The end of QE signals economic recovery, says BlackRock’s Plackett

With the end of QE in sight, things are starting to look up, according to Richard Plackett, co-manager of the BlackRock UK Special Situations Fund.

Equities remain attractively valued
With UK interest rates at an all-time low, and cash not yielding much for savers, equity investors are seeing the benefits of investing.

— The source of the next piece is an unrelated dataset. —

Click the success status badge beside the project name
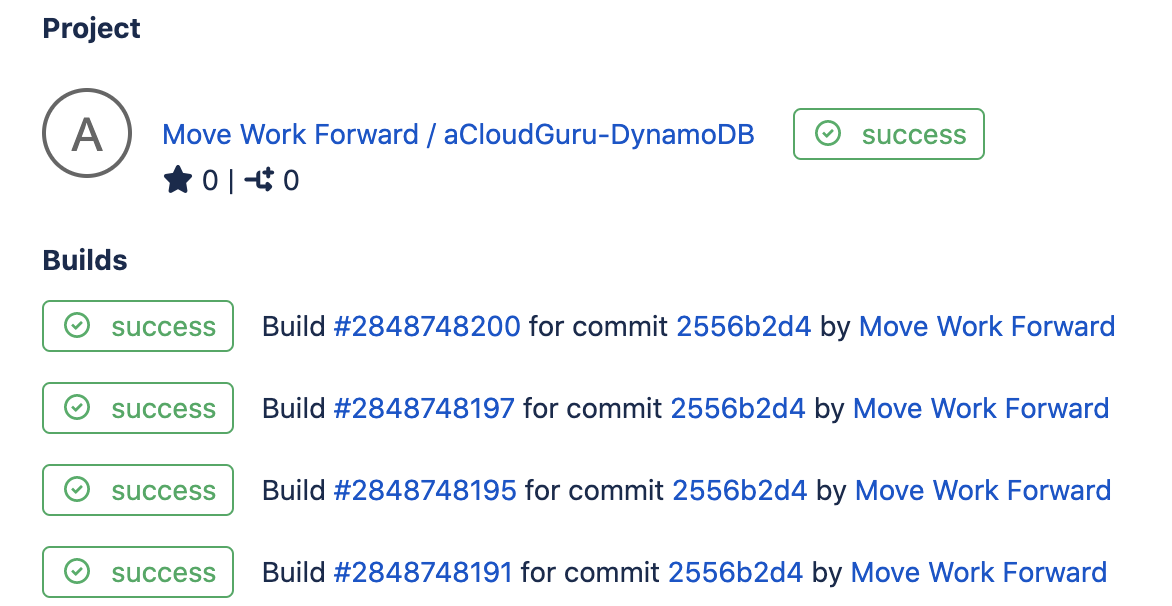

There are higher growth rates in certain parts of the world, signalling signs of recovery, and with over 75% of the earnings of the UK equity market being derived from overseas, the UK small & mid cap sector has successfully positioned itself towards markets and industries that demonstrate higher growth prospects.

Signs of stabilisation and roots for positive recovery are also being seen in Europe, with Europe Markit Services PMI: 51.3 in August 2013, up from 46.2 in August 2012.Looking to seize these value opportunities and investing in companies that have high exposure to these regions and sectors, such as our holding in a company called SIG, an insulation and energy management company operating in the UK and mainland Europe, that has high exposure to European growth.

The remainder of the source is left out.